Table 1 Summary of PileLine functionalities

From: PileLine: a toolbox to handle genome position information in next-generation sequencing studies

Tool

Description

Processing and annotation

fastseek

Retrieves all lines within a specified genome range.

fastjoin

Joins two GP input files by genomic coordinate. It can also perform left- and right- outer joins which print orphan lines.

rfilter

Selects only those positions inside at least one of a given set of intervals (.bed or .gff files). It also implements an annotation mode to report all positions plus an extra column containing all the intervals in which each position is contained.

sort

Sorts a GP file by genomic coordinate. SAMtools generated pileup files are usually sorted.

pileup2sift

Generates a SIFT-compatible change column for each variant line in the GP file.

pileup2polyphen

Generates a Polyphen2-compatible change column for each variant line in the GP file.

pileup2firestar

Generates a firestar-compatible input for each variant line in the GP file.

Analysis

2smc

Compares two samples (i.e. case VS control) by retrieving all positions where the genotype is discrepant between the two samples. For each sample a variant GP file is needed, as well as the complete GP file (which includes the invariant positions).

nsmc

Compares n samples of two conditions (i.e. case VS control).

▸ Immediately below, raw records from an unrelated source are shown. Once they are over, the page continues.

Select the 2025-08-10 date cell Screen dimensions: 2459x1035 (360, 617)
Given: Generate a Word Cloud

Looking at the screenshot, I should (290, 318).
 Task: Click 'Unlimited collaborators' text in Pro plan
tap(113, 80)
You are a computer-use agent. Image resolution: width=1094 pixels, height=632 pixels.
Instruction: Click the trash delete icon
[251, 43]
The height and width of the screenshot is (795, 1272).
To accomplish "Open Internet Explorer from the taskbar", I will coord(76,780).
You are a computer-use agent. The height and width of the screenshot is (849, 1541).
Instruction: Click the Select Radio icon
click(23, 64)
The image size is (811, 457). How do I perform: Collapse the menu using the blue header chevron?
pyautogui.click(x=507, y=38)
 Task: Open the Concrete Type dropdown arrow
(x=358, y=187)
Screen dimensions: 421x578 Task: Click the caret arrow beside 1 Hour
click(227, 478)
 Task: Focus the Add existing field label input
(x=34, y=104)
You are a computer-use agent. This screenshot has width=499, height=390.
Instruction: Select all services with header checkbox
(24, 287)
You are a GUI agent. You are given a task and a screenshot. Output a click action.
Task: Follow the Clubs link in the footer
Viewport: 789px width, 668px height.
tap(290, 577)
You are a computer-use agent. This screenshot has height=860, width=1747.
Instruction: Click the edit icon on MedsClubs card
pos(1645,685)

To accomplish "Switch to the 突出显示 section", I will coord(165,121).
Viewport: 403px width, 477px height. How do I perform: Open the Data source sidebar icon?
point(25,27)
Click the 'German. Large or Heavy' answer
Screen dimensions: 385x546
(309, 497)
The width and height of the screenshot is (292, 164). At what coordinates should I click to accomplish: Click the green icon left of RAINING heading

Taking one GP file per sample, it reports those samples containing each position and also performs a Fisher's exact test to find reproducible and characteristic positions.

genotest

Performs a QC test on genotyping. Compares two genotypes (experimental VS gold standard) and evaluates the performance on detecting homo/heterozygous variants. It also generates data to plot a ROC curve in order to estimate the best SNP quality threshold. See Additional File 1 for an example output.